Some courts are still ruling on ADA cases as if the 2008 amendments never occurred. The Sixth Circuit reverses summary judgment in a case where the district court placed too high a burden on the plaintiff to prove she was disabled.
The Seventh Circuit's opinion contains useful guidance for employees suffering disability discrimination and harassment. One key takeaway: plaintiffs should not be quick to assume - in charging, pleading and proving a hostile-work-environment claim - that harassment always constitutes one continuing violation. "[A] substantial passage of time without incident known to the employer, a change in the employee's supervisors, [or] an intervening remedial action by the employer" may break the chain.
It's surprising that the district courts continue to get this wrong: the Tenth Circuit reverses summary judgment in an ADA case because the judge erroneously held that the plaintiff needed expert testimony to prove that she was disabled with a back injury.
A nurse is fired, supposedly for clinical errors, but an email is circulated to staff saying that she was fired because she "has been having major issues with her eyesight and as of late, it has seemed to be getting even worse." The Sixth Circuit finds that the email and other evidence present a triable case of regarded-as disability discrimination under the ADA.
The Second Circuit holds that even though the plaintiff (in an ADA associational discrimination case) also plead the employer's supposedly "legitimate, non-discriminatory" reasons for termination in his complaint, the district court erred in weighing them while deciding a motion to dismiss.
Here's a cautionary tale from the Sixth Circuit about disabilities discrimination: just because an employee is medically restricted in some aspect of their job does not automatically translate into a covered "disability" for purposes of the ADA. The court affirms summary judgment here, holding that the ADA Amendments Act of 2008 ("ADAAA") - while it liberalized other parts of the statute - did not change the definition of "working" as a "major life activity."
While somewhat out of the lane of employment law, this Title III ADA case - about whether a restaurant ought to have accommodated a parent's request to allow a child to bring his own food on a field trip - has some good general lessons for disability-discrimination law.
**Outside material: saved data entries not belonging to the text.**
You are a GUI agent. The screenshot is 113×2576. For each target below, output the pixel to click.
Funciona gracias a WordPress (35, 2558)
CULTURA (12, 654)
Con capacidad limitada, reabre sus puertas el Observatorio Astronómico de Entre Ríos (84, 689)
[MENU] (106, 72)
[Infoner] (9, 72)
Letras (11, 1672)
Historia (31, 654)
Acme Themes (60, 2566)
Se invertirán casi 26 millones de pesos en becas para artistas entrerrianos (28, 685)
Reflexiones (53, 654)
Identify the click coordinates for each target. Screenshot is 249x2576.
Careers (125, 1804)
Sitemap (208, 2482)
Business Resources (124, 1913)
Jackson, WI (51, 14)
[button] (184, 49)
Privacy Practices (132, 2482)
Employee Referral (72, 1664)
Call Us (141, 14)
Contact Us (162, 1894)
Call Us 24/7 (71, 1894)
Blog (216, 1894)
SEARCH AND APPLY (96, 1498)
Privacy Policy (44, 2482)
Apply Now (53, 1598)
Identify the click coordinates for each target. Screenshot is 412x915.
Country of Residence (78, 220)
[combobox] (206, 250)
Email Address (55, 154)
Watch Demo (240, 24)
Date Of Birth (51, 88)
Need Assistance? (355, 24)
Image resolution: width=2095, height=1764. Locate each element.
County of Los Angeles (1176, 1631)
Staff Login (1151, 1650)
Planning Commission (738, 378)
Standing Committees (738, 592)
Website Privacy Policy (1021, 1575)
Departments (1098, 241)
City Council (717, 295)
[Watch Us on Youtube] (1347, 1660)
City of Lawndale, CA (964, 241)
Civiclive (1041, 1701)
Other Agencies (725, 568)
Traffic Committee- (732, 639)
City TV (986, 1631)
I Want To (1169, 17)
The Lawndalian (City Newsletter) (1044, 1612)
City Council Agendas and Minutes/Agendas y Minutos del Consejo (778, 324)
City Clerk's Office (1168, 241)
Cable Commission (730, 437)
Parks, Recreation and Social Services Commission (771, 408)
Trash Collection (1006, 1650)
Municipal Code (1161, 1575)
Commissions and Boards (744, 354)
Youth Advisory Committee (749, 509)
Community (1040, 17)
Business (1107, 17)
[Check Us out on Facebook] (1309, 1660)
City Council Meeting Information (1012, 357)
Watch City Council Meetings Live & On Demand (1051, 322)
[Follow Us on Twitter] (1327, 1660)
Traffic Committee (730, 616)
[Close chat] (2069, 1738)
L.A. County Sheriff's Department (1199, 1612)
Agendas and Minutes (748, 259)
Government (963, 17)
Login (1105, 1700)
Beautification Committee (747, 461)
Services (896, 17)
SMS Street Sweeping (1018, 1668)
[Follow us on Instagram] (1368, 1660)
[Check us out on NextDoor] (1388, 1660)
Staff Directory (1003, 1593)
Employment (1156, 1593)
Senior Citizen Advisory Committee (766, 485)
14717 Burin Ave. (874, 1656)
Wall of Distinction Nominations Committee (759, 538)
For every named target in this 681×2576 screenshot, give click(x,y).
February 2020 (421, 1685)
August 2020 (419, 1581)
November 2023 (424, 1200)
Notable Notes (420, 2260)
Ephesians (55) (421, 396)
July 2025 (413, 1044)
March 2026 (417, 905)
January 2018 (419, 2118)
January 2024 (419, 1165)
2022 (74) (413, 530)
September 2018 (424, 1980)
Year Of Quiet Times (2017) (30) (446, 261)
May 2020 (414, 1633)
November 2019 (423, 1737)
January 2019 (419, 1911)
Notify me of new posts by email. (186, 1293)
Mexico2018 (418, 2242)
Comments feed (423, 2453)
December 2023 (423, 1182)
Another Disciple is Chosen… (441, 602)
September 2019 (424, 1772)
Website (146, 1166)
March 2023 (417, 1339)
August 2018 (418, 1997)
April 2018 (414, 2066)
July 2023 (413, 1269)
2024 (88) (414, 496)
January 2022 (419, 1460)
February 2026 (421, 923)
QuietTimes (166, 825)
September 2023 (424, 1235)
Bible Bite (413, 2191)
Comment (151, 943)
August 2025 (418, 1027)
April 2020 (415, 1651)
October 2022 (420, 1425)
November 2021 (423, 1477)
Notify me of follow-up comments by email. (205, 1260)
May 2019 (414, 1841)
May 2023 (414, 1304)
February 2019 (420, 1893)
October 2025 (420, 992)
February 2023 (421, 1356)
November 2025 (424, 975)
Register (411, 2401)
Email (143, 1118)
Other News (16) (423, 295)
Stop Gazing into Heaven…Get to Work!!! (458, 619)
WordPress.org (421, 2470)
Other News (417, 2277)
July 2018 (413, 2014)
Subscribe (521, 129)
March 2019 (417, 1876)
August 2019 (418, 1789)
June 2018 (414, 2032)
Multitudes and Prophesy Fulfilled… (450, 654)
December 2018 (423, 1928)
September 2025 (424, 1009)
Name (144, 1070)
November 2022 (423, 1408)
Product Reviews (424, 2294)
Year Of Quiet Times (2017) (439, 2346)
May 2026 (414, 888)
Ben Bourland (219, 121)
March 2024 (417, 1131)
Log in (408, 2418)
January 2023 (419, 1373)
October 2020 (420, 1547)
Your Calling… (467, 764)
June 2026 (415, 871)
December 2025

The Fourth Circuit, while mostly affirming summary judgment, holds that the plaintiff - a former employee of the Office of the Director of National Intelligence - presented a genuine dispute of material fact on a claim of interference with Family and Medical Leave Act rights. The plaintiff complained that the agency failed to notify her of the right to medical leave when she presented as depressed in the workplace, complained about depression, and requested leave.
As often as discrimination cases turn on hostility towards protected-class employees, it pays to remember that the same laws apply no less to discrimination motivated by other reasons, such as misguided paternalism. Here, the Fourth Circuit sends a case back for a trial where a hospital believed that 28-year-veteran employee could no longer safely navigate its campus.